Но немного оправившись от охватившего ее возмущения, Леся решила не торопиться с выводами. Уж очень счастливым и влюбленным выглядел мужчина. Не может быть, чтобы он так основательно втюрился в нее. Тем более что и повода никакого Леся ему не давала. И потому захлопывать дверь она не стала, решив уточнить:
– Ты Киру ищешь?
– Да, да! – едва не приплясывая на месте от нетерпения, воскликнул мужчина. – Она ведь у тебя?
– У меня.
Апогей немедленно просиял и протиснулся мимо Леси, умудрившись при этом преподнести ей коробку шоколадных конфет. От такой галантности у Леси даже захватило дух. И она впервые подумала, что, пожалуй, ее подруге повезло больше, чем можно было ждать.
Обнаружив в квартире еще одно лицо мужского пола, Апогей на секунду растерялся. Но тут увидел Киру, снова просиял, протянул ей цветы и горячо обнял.
– Я так скучал! – ничуть не стесняясь вытянувшейся от любопытства шеи Ивана Алексеевича и Леси, произнес он. – Думал о тебе весь день!
– Я тоже! Милый!
– Любимая!
– Я тебя обожаю!
Леся поняла, что еще немного, и эти двое начисто забудут обо всем на свете. Похоже, наступила пора ей вмешаться.
– Эй! Эй! – решительно воскликнула она. – Молодые! Хорош! Разойдитесь!
Парочка нехотя, но все же послушалась.
– У нас есть дела поважнее ваших амуров, – строго сообщила им Леся, но ответной реакции так и не добилась.
Похоже, оказавшись вместе под одной крышей, влюбленные начисто забыли обо всем. И как раз считали, что важней их чувств друг к другу на свете просто быть в данный момент ничего не может.

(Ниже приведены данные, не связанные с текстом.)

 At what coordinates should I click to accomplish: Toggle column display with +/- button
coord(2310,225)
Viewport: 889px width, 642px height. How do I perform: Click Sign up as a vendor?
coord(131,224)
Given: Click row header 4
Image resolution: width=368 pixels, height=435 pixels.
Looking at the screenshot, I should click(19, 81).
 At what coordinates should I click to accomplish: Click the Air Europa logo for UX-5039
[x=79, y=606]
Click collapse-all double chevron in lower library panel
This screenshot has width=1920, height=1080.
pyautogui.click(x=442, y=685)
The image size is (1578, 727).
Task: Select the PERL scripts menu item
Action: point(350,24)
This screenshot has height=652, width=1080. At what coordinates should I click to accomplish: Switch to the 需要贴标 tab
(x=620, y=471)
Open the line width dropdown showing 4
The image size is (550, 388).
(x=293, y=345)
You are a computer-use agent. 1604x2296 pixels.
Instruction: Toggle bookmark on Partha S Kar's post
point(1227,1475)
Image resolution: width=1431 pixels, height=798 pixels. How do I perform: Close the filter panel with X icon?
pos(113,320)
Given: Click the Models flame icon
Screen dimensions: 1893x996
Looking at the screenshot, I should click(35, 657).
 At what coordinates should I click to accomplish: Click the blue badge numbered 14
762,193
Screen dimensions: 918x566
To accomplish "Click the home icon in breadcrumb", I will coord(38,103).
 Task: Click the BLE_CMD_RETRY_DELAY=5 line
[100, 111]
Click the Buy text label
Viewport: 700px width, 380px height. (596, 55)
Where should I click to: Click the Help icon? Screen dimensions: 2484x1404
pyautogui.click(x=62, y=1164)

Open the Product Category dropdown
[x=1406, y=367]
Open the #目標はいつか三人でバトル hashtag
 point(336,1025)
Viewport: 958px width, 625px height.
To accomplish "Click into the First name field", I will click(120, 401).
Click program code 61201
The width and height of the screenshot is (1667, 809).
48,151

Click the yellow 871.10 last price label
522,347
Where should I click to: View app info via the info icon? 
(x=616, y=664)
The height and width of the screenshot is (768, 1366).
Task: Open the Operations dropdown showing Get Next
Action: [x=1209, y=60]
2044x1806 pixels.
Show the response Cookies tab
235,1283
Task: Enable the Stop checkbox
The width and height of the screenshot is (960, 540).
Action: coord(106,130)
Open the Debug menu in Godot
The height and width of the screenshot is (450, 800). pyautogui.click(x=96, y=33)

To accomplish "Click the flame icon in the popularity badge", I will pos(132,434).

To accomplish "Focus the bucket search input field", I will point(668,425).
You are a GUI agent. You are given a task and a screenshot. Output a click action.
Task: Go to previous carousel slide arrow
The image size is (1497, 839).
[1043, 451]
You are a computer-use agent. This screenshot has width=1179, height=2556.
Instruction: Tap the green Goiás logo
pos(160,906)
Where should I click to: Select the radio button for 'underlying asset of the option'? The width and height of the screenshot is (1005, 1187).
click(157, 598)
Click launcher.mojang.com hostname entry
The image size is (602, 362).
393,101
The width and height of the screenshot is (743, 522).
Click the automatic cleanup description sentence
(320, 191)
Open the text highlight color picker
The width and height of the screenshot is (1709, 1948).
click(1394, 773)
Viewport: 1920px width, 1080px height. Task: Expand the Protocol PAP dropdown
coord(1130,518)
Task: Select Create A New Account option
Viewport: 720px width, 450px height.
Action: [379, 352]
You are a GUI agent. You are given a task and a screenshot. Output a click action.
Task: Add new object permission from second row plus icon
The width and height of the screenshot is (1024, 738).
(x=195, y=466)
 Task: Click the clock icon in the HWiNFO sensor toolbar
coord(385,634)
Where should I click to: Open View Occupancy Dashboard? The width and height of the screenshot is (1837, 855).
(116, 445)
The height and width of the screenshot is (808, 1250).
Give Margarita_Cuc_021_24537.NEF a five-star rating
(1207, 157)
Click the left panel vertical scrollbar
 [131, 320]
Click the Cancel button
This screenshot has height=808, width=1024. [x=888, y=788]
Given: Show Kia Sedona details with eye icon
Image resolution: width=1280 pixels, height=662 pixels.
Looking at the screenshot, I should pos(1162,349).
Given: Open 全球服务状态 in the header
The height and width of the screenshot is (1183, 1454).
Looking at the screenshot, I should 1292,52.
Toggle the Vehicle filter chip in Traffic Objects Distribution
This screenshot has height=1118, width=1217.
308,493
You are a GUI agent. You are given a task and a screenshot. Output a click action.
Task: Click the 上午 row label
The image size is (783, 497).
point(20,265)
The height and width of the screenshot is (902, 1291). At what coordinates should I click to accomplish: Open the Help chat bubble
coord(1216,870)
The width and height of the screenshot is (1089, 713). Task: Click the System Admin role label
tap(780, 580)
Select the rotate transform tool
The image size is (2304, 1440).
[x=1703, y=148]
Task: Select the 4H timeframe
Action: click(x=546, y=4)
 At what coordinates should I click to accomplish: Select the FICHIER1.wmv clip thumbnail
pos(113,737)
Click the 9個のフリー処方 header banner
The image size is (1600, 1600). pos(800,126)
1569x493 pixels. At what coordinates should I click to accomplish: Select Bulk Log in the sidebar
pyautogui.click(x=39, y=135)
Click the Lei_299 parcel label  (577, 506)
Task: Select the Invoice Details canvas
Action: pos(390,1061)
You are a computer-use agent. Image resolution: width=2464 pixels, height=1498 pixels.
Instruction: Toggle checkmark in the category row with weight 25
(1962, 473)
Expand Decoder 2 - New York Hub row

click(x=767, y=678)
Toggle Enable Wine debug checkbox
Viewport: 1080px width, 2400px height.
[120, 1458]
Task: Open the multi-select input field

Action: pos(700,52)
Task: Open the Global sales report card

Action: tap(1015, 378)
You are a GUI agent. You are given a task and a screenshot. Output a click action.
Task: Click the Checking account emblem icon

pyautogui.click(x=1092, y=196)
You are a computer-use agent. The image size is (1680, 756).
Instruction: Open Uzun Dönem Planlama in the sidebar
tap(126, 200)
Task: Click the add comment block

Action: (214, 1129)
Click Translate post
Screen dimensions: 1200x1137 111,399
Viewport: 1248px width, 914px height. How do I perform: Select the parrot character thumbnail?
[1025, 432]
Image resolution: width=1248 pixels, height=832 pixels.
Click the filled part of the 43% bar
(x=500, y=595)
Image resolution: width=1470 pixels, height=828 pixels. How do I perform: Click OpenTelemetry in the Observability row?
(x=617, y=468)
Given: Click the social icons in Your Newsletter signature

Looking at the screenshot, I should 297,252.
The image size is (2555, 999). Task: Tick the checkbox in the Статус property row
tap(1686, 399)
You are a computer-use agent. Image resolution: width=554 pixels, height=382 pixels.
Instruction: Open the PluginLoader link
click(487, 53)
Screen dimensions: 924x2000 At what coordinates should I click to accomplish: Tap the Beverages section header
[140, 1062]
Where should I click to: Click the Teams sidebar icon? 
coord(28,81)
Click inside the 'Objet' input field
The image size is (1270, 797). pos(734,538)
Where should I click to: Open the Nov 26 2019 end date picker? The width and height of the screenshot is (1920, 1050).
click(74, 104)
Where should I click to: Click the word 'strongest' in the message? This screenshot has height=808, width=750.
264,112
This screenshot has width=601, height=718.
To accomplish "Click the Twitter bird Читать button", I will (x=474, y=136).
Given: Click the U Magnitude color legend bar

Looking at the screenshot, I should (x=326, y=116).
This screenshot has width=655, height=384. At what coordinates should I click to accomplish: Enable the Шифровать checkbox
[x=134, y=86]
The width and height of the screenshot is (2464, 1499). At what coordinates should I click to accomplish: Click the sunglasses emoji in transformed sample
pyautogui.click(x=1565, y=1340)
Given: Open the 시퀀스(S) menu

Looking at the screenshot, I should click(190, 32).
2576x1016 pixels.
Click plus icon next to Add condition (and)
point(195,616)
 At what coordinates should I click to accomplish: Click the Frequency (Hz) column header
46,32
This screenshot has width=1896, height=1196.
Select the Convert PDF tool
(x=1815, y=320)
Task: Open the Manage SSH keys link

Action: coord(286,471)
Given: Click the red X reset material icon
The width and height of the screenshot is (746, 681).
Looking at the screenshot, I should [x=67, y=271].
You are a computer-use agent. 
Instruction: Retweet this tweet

Но Леся не могла позволить, чтобы эмоции ее подруги окончательно застлали бы той мозги.
– У нас есть два вопроса, – внушительно произнесла она. – Первый, где и как нам искать тетю Зину? И второй, кто и за что убил Марину?
При имени «Марина» Апогей дернулся. Но слабо, очень слабо. Новое чувство начисто вытеснило из его сердца образ легкомысленной кокетки, долгое время использовавшей его любовь в своих корыстных целях.
– По первому вопросу у меня есть кое-какие соображения, – сказал Иван Алексеевич.
– Говорите!
– Дело в том, что Зинаида Митрофановна жаловалась мне на свою племянницу, внезапно словно снег на голову свалившуюся на нее из Воронежа.
– И что?
– Девушка – это дочь ее покойной сестры. Незамужняя. И, по словам Зинаиды Митрофановны, весьма глупая и ограниченная особа.
Знал доктор и другие подробности. По словам Зинаиды Митрофановны, тетя и племянница никогда не были близки. И потому визит племянницы оказался для Зинаиды Митрофановны полной неожиданностью. Даже когда была жива ее родная сестра, Зинаида избегала частых контактов с племянницей. Ей казалось, что девочка растет не такой, какой бы следовало. Впрочем, своими собственными детьми Зинаида Митрофановна обзавестись не успела и потому держала рот на замке, не рискуя давать сестре советы по воспитанию единственной дочери.
Сестра воспитывала дочку одна. Родила, как говорится, для себя. И потому ничего для ребенка не жалела. Девочка росла избалованной и капризной. А если добавить к этому еще некоторую природную туповатость и жуткий эгоизм, картина ее характера получалась и вовсе печальной. Но вмешиваться Зинаида Митрофановна зареклась, помня отпор, который дала ей сестра, когда один-единственный раз она отважилась вмешаться.
– Моя дочь, как хочу, так и ращу кровиночку! А ты пустоцветом жизнь прожила, так теперь и не суйся!